Réveillons-nous, il est encore temps !

Nous ne pourrons pas dire : je ne savais pas, je ne pouvais pas. Le sentiment d’impuissance qui nous gagne est le produit du système qui nous est imposé. C’est à la condition que chacun se secoue et ose s’exprimer, en réclamant la transparence et la publicité dans les débats sur ces sujets, le respect du principe de révisabilité et le refus d’un ordre irréversible soumettant les Etats et les peuples à des règles qui sont contraires à l’intérêt général comme aux intérêts de l’immense majorité des citoyens, que nous pourrons prendre en main notre destin. Qui refuse de marcher la tête haute accepte l’inacceptable, l’injustice, l’indignité.

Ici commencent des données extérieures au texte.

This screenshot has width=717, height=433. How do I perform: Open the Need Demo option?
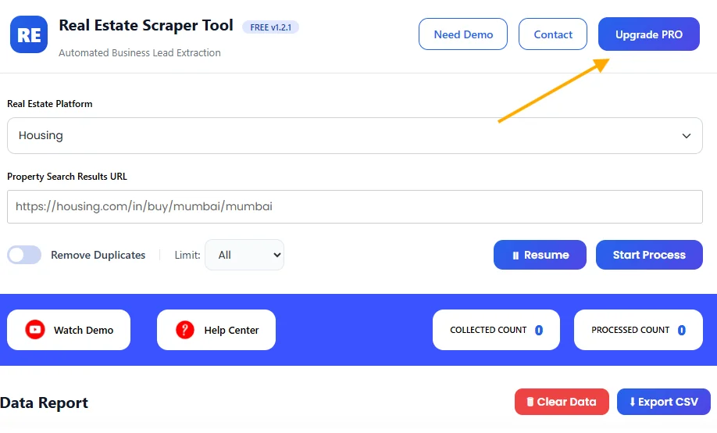point(463,34)
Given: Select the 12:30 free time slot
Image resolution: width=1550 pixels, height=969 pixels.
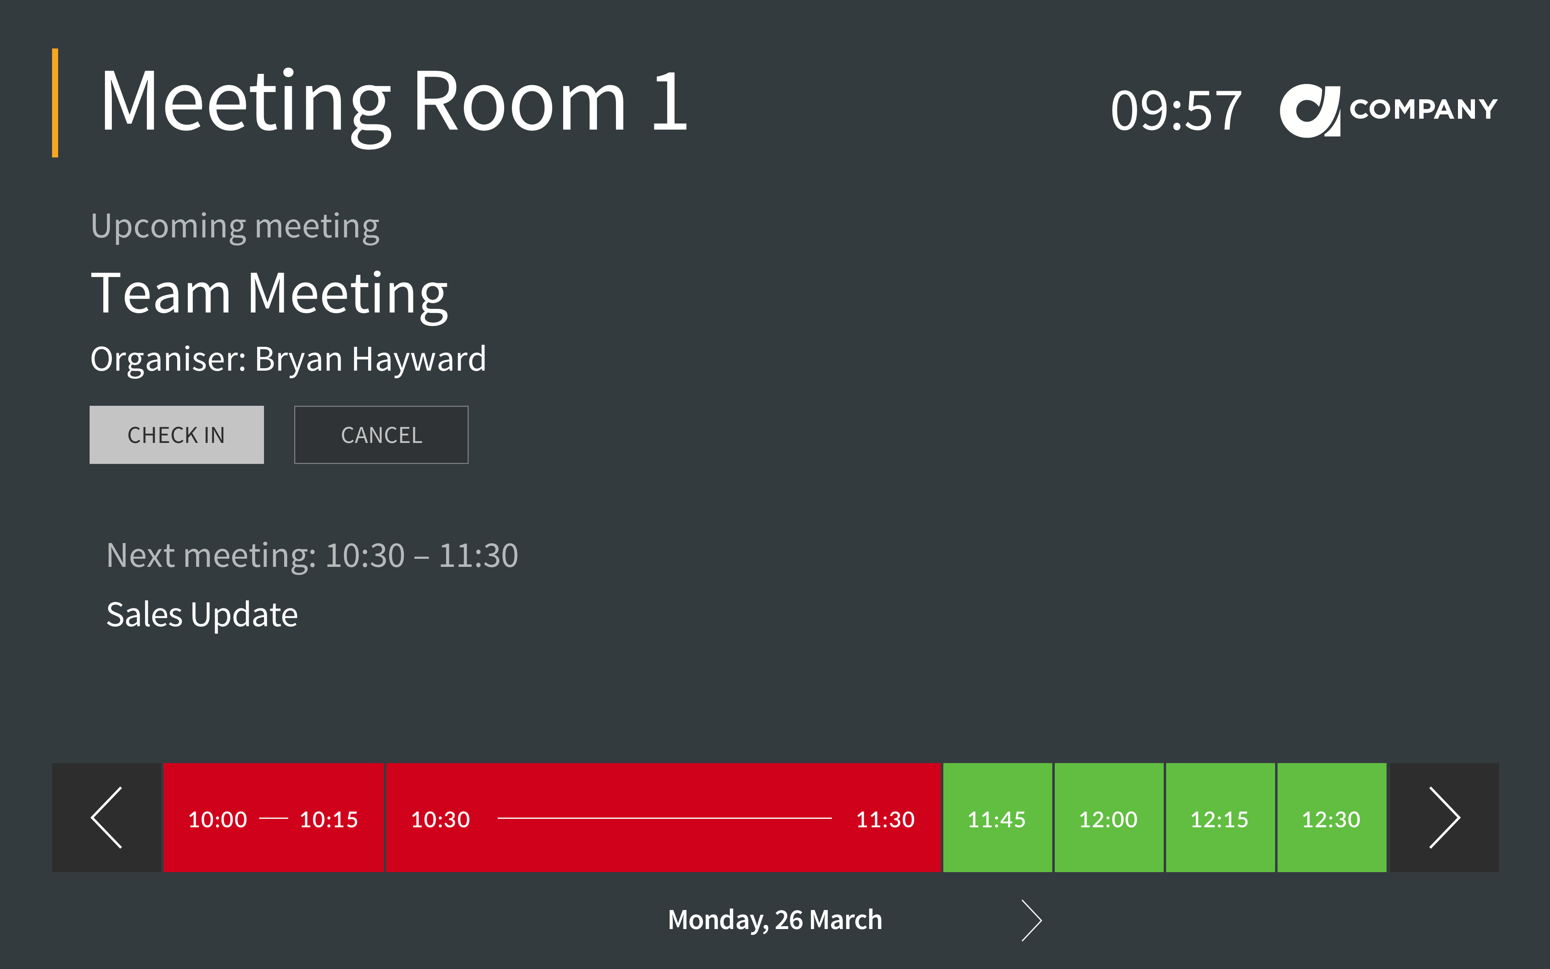Looking at the screenshot, I should [1331, 818].
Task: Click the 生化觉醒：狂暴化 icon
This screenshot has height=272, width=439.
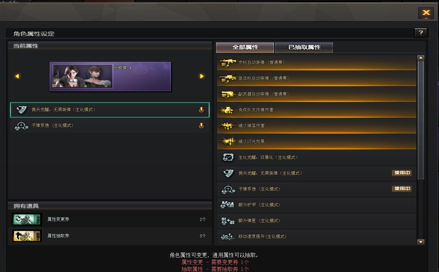Action: point(228,158)
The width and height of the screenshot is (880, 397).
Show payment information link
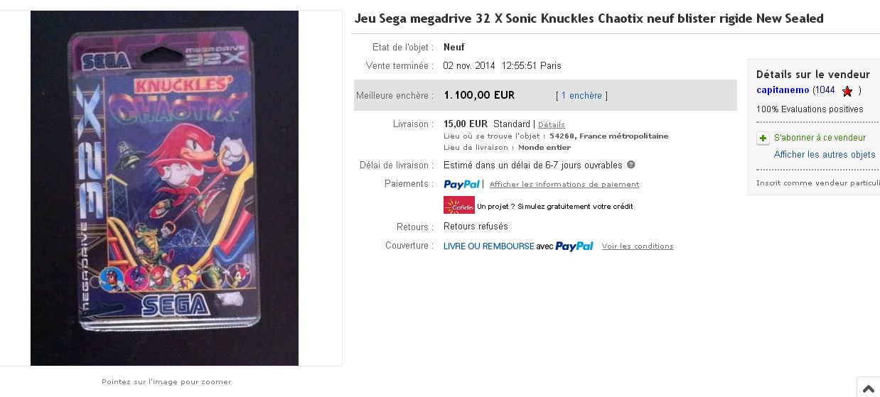[x=564, y=185]
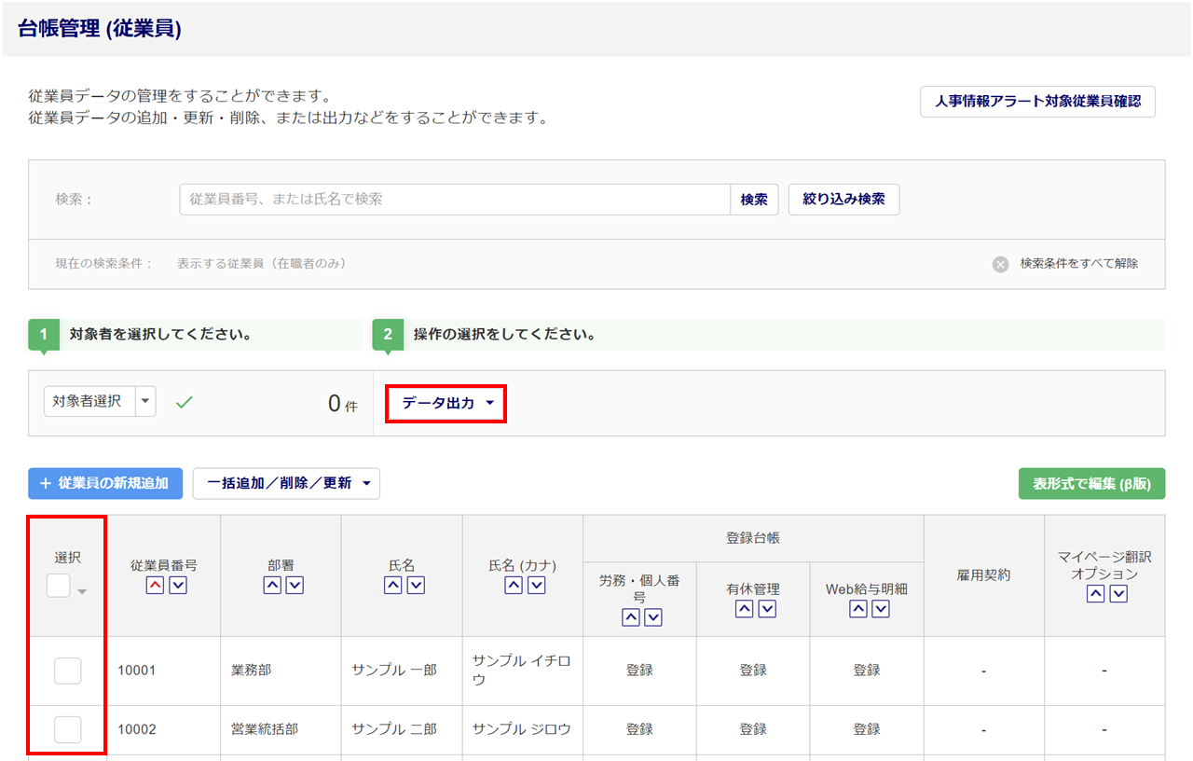1193x761 pixels.
Task: Click 表形式で編集 (β版) button
Action: 1090,483
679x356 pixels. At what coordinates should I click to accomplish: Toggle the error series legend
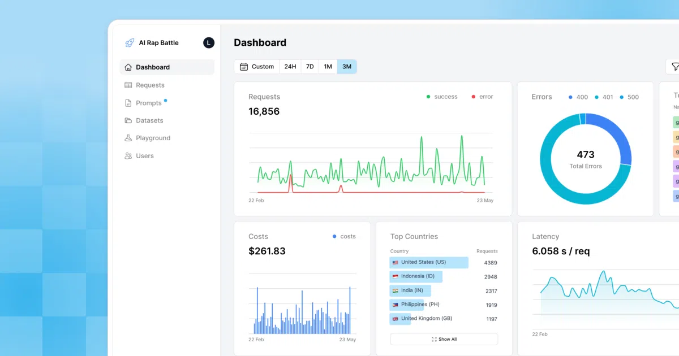pyautogui.click(x=482, y=97)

«C’était entre autres choses la poursuite machinale de la vie quotidienne qui s’opposait à une quelconque réaction énergique et vitale contre la monstruosité. (…) les révolutions et l’histoire dans son ensemble se dérouleraient bien différemment si les hommes étaient aujourd’hui encore ce qu’ils étaient peut-être dans l’antique cité d’Athènes : des êtres autonomes avec une relation à l’ensemble, au lieu d’être livrés pieds et poings liés à leur profession et à leur emploi du temps, dépendant d’une foule de choses qui les dépassent, éléments d’un mécanisme qu’ils ne contrôlent pas, marchant pour ainsi dire sur des rails et désemparés quand ils déraillent. (…) D’où la possibilité de ces immenses catastrophes qui affectent la civilisation.» Sebastian Haffner, Histoire d’un Allemand. Souvenirs (1914-1933).